En 1979 et en 1985, la Loi sur la santé et la sécurité du travail (LSST) ainsi que la Loi sur les accidents du travail et les maladies professionnelles (LATMP) entraient respectivement en vigueur.

Lors de leur adoption, ces lois constituaient de réelles avancées pour les travailleurs. Le Québec pouvait se targuer avec raison de figurer parmi les chefs de file en matière de santé et de sécurité du travail.

Or, depuis leur adoption, ces lois n’ont pas évolué ; avec la pression accrue occasionnée par la pandémie, il devient plus qu’urgent de déposer auprès des parlementaires le projet de réforme législative du ministre du Travail, de l’Emploi et de la Solidarité sociale, Jean Boulet, maintes fois promis et reporté. Car, faut-il le rappeler, les lacunes du régime actuel sont criantes.

Encore aujourd’hui, 75 % des travailleurs ne bénéficient d’aucun des mécanismes de prévention pourtant prévus à la loi.

Ces derniers sont en effet réservés à un nombre restreint de secteurs. Des mesures aussi simples que la présence d’un représentant à la prévention choisi par ses pairs restent ainsi hors de la portée de la majorité de la main-d’œuvre québécoise. Nous sommes d’ailleurs d’avis que si tous les milieux de travail avaient pu bénéficier d’un représentant à la prévention et d’un comité paritaire en bonne et due forme, nous aurions été en mesure de réduire la propagation de la COVID-19 dans les milieux de travail. Nous n’avons qu’à prendre en exemples le réseau de la santé et des services sociaux et celui de l’éducation, qui sont actuellement au front pour affronter la crise et qui n’ont recours à aucun mécanisme de prévention prévu à la loi. Il est ainsi autant nécessaire qu’urgent d’assujettir la totalité des milieux de travail au régime de santé et sécurité du travail.

La réforme tant attendue en santé et sécurité du travail doit également être l’occasion de mettre à jour la liste des maladies professionnelles reconnues par le régime de santé et sécurité du travail.
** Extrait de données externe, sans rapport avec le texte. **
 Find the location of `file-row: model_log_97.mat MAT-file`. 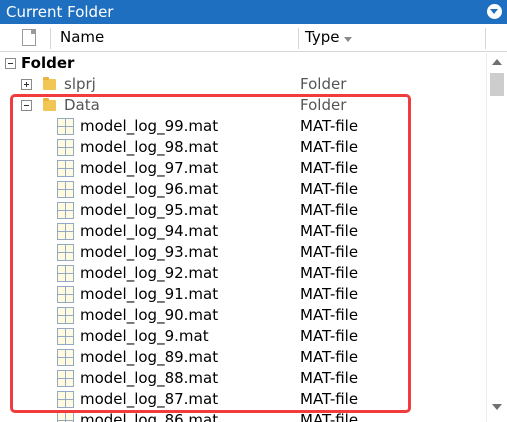

file-row: model_log_97.mat MAT-file is located at coordinates (243, 168).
Cette liste, en dehors de laquelle tout le fardeau de la preuve repose sur le travailleur, n’a jamais été revue depuis plus de 30 ans. Tout comme les machines et les processus de production ont évolué, les maladies professionnelles se sont également transformées avec le temps. Il est par ailleurs éloquent qu’aucune maladie d’ordre psychologique ne figure sur cette liste alors que les travailleurs du Québec sont confrontés plus que jamais à des enjeux de santé mentale. Les avancées de la science en cette matière doivent être reconnues par notre cadre légal.

Le renforcement des mesures de prévention pour éliminer les risques sur la santé et la sécurité du travail sera d’ailleurs freiné par un manque d’inspecteurs à la CNESST si rien n’est fait pour combler ce manque. Le Québec, toutes proportions gardées, ne peut en effet compter que sur la moitié du nombre d’inspecteurs recommandé par l’Organisation internationale du travail. La volonté du ministre Boulet d’utiliser temporairement des ressources d’autres ministères en temps de pandémie ne résout malheureusement pas le problème criant de manque d’inspecteurs auquel le gouvernement doit remédier.
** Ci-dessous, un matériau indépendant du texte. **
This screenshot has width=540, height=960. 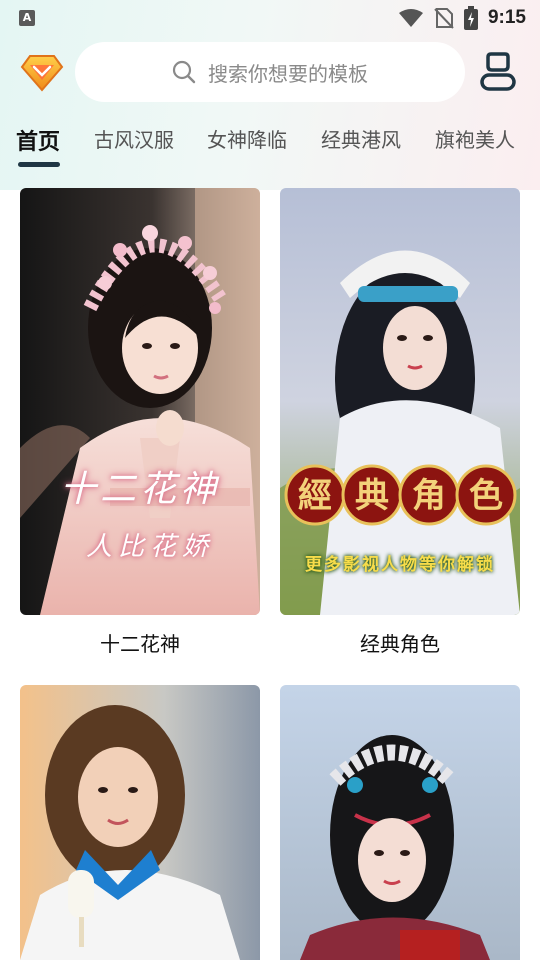 What do you see at coordinates (486, 496) in the screenshot?
I see `overlay-char-4: 色` at bounding box center [486, 496].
Le mode de financement du régime de santé et de sécurité du travail doit finalement être entièrement revu.

À l’origine, celui-ci était conçu de façon à pénaliser les employeurs fautifs en les faisant payer davantage s’ils cumulaient un nombre trop important de réclamations. Mais plutôt que de veiller à corriger la situation en réglant le problème à la source, nombre de ceux-ci préfèrent contester à tous les niveaux possibles toute forme de réclamation. On assiste ainsi à une judiciarisation des dossiers au détriment des efforts de prévention. Cette dynamique malsaine contribue amplement à l’engorgement des tribunaux administratifs et du fonctionnement même de la CNESST. Pour les victimes d’un accident du travail ou d’une maladie professionnelle, ce dédale de contestations est un véritable calvaire qui s’ajoute au stress entraîné par la maladie ou l’accident de travail.

Nous pouvons comprendre que l’agenda législatif du gouvernement ait pu être bousculé par la pandémie. Mais nous voici devant une réelle occasion d’améliorer en profondeur et de manière pérenne la santé et la sécurité des travailleurs. La pandémie a d’ailleurs révélé ce que nous savions déjà : la LSST et la LATMP sont désuètes et comportent d’énormes failles. Il est urgent de les moderniser.